Beyond the Monopile: Why Floating Offshore Wind Demands a New O&M Playbook

May 20, 2026

Written by: Collin Fields, Marketing & Communications Manager, OWA

When industry professionals talk about operations and maintenance (O&M), the discussion almost always centers on fixed-bottom wind farms. That is understandable considering they represent most of the installed capacity worldwide, and the industry has spent nearly two decades refining how to keep them running. But as floating offshore wind (FOW) progresses from pilot projects toward commercial-scale deployment, the playbook that works at a monopile site becomes increasingly inadequate. 

Floating offshore wind is widely regarded as a critical enabler of the global energy transition. By allowing turbine deployment in deeper waters where wind resources are stronger and more consistent, this technology unlocks substantial clean energy potential. However, the distinct operational and maintenance (O&M) challenges associated with floating systems demand tailored strategies to ensure reliable performance and long-term asset integrity. 

Floating offshore wind is not simply a turbine installed with a new foundation in deeper water. It is a fundamentally different technology, and it requires a fundamentally different approach to operations and maintenance. This article examines what that means in practice. 

The Fixed-Bottom Baseline 

To understand what changes for floating wind, it helps to understand how O&M currently functions for fixed-bottom projects. 

At a typical fixed-bottom site, routine maintenance is performed using crew transfer vessels (CTVs) that shuttle technicians from a nearby port to the turbines. For larger corrective jobs, service operation vessels (SOVs) are deployed, often capable of housing crew for extended offshore campaigns. For major component replacements, such as a gearbox or generator, the industry relies on jack-up vessels (JUVs) or heavy-lift vessels (HLVs) that can position a crane directly over the turbine tower. 

Image: Shanghai Zhenhua Heavy Industries Co., Ltd 

This system works because fixed-bottom turbines sit in relatively shallow water, typically less than 60 meters, with a stable foundation anchored to the seabed. The vessels that support them are well understood, available in quantity, and matched to the operational environment. O&M already accounts for up to 30% of the overall cost of energy for fixed-bottom projects [McMorland et al., 2022], which has driven continuous improvement in logistics, vessel design, and predictive maintenance tools. By most measures, the industry has gotten quite good at this. 

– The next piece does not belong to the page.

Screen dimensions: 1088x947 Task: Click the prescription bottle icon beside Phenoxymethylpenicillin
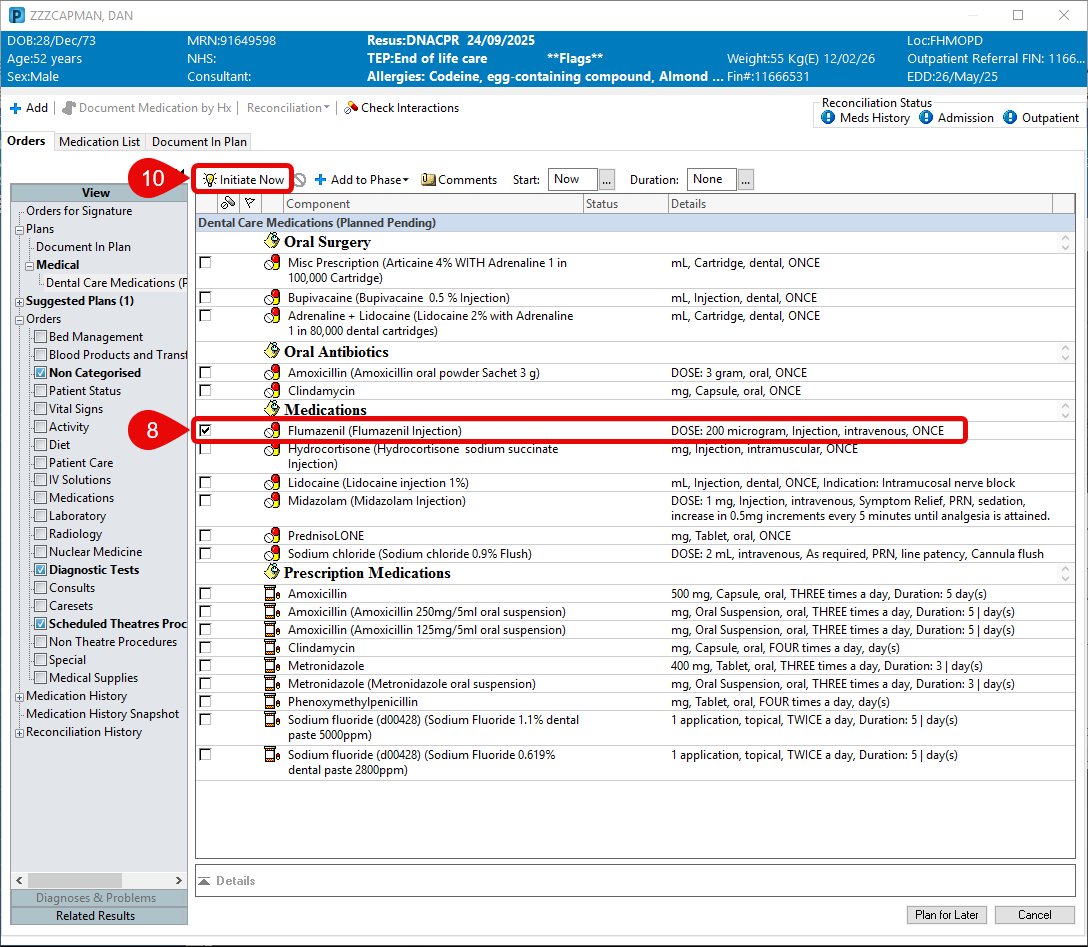point(270,702)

The moment the foundation starts floating, most of those assumptions have to be revisited. 

What Changes When the Foundation Floats 

Floating wind turbines introduce components that simply do not exist on fixed-bottom projects: mooring lines, anchor systems, dynamic inter-array cables, and the floating substructure itself. Each of these carries its own inspection requirements, failure modes, and maintenance demands. 

Beyond the new hardware, the operating environment changes significantly. FOW projects are typically sited in deeper water farther from shore, which means harsher sea states, longer transit times for maintenance vessels, and narrower operational weather windows. Metocean conditions that might restrict a few days of access per month at a nearshore fixed-bottom site can restrict weeks of access at a far-offshore floating site. That lost time translates directly into lost revenue and compounding logistical costs. 

Then there is the issue of motion. Despite being anchored with mooring lines, floating turbines still move around. Even in moderate sea conditions, the platform pitches, rolls, and heaves, and those motions are amplified as they travel up the tower to the nacelle. For technicians working at height, this creates safety risks and physical strain that have no equivalent on a fixed-bottom project. Research has found that adherence to human exposure guidelines for motion and acceleration can reduce available weather windows for maintenance activities by up to 5%, a figure that carries significant financial consequences when applied across an entire project lifetime. 

Crew access itself becomes more complex. On a fixed-bottom turbine, a technician steps from a vessel onto a static structure. On a floating turbine, the transfer is between two structures that are both moving. This floating-to-floating dynamic requires different vessels, different operational procedures, and different thinking about what constitutes safe access conditions. 

The Jack-Up Dead End: Rethinking Major Component Replacement 

One of the clearest practical differences between fixed-bottom and floating O&M involves major component replacement. When a gearbox, generator, or blade needs to be replaced on a fixed-bottom turbine, the standard approach is to mobilize a JUV or HLV. These vessels are effective, but they are limited to water depths of around 60 meters. Commercial-scale floating wind sites are designed specifically for depths beyond that threshold. At those depths, conventional heavy-lift vessels are simply not viable. 

This creates a genuine engineering and logistics challenge with no single established solution. 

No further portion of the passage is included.